> What to work on:
a: Summarize the text on teaching letterpress printing to children in two sentences.
b: Write a continuation of the letterpress education text, starting right after its final sentence.

Letterpress Printing is a process that survived a massive shift from trade to art form. Because of generations before us, I, and many others, have had the opportunity to learn, create, and even employ myself using these historic methods.
As the generation who preserved and taught passes the torch, how can I help present letterpress printing to the next generation of creators and consumers?
In what ways can aspects of letterpress printing be applied to elementary student education to increase engagement with and knowledge of the subject?
Throughout a week-long day camp, students will practice letterpress without a press by learning about relief printing, type cutting, collaboration and feedback, modular construction and other letterpress related concepts.
By the end of the week each student walks away having created art, understood historical and social outcomes and is propelled towards continuing life as both a creator and consumer of unique crafts like letterpress.
I chose to focus on students in grade school who are still required to take an art course, and are eager to learn by making. Specifically my solution focuses on 4-6th graders.

> Entries supplied:

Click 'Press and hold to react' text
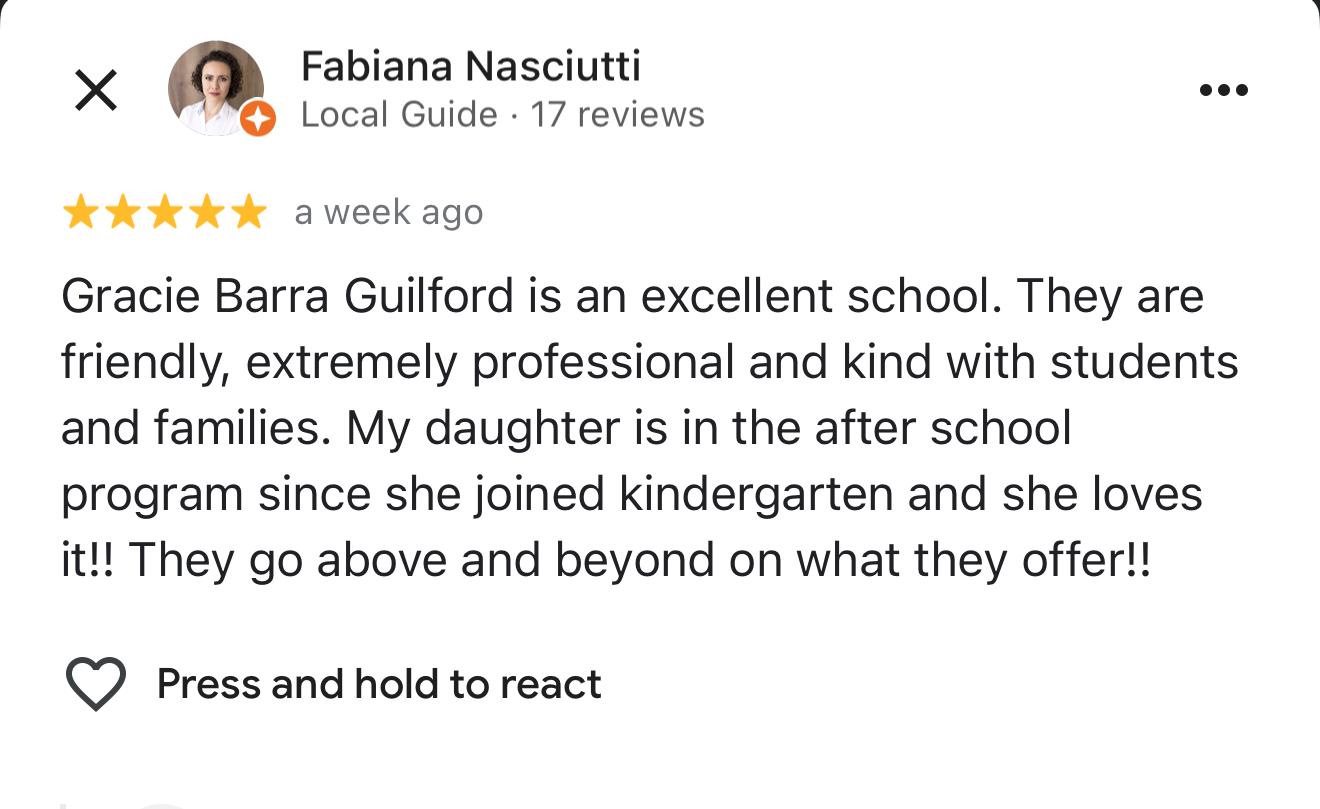coord(378,684)
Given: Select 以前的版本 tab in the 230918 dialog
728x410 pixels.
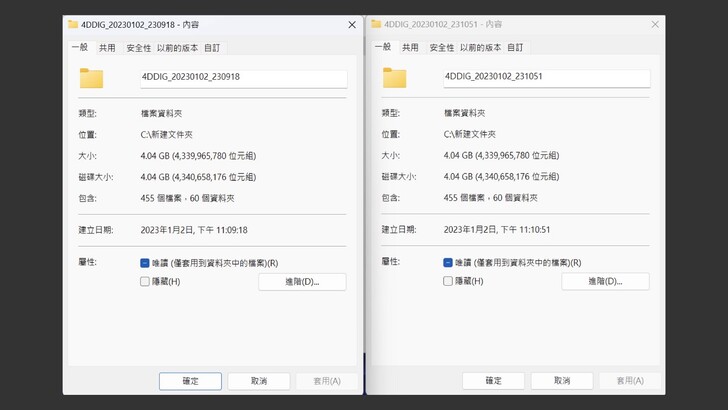Looking at the screenshot, I should pos(177,47).
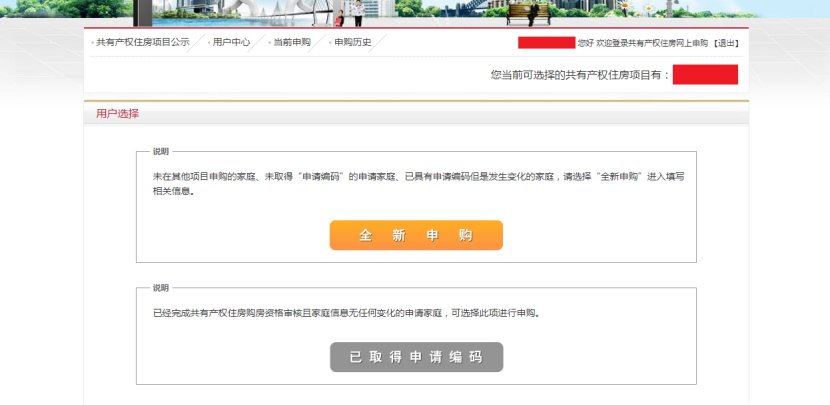This screenshot has width=830, height=405.
Task: Click the red-masked username beside 您好
Action: (x=546, y=43)
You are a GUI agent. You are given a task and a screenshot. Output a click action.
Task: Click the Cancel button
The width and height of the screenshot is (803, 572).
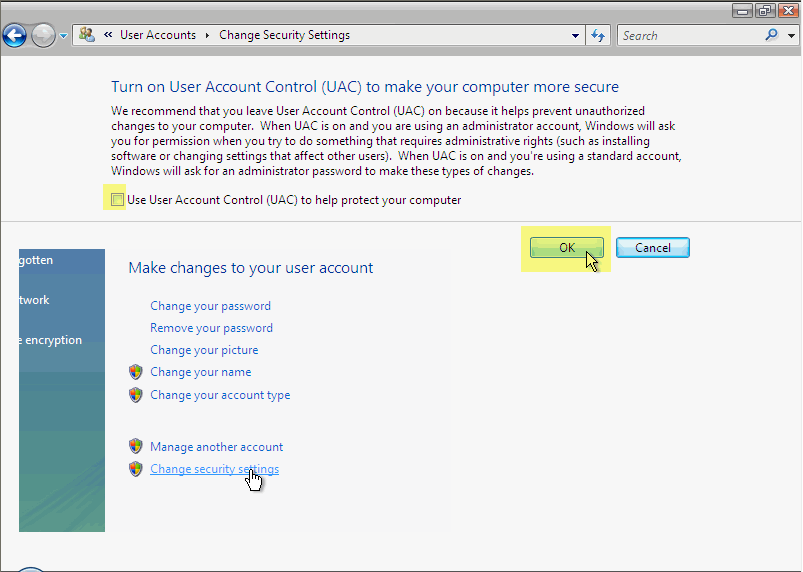[652, 248]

> Responses to the exercise:
a: Letterpress printing has survived a shift from trade to art form, and the writer asks how aspects of it can be brought into elementary education to engage the next generation of creators and consumers. The proposed solution is a week-long day camp for 4th through 6th graders in which students practice letterpress without a press through relief printing, type cutting, collaboration and feedback, and modular construction, and leave having created art and learned the craft's historical and social outcomes.

b:
As I was considering solutions to this problem I became inspired when Covid-19 forced letterpress educators to teach printing without a press, much like I hoped to with students who likely do not have access to these machines. The most impactful parts of my research were conversations with those educators as well as art and history educators. I also took insights from existing curriculum and state guidelines as well as the example of hundreds of printers and other creators who continue making despite the covid crises.
Design Solution + Testing
The solution I present is Camp.918, Print Camp for Small Caps. The name 918 was chosen because .918 inches is the American type how, meaning thats how high type needs to be to print. This would be a traveling camp that partners with art museums, schools and historical societies.
Brody Sloan is 8 years old and tested a project with me over zoom during Ohio’s stay at home order. We used a screen share presentation and interacted over video. You can see him below working on the activity for the lesson, building his home using modular square and triangle stamps.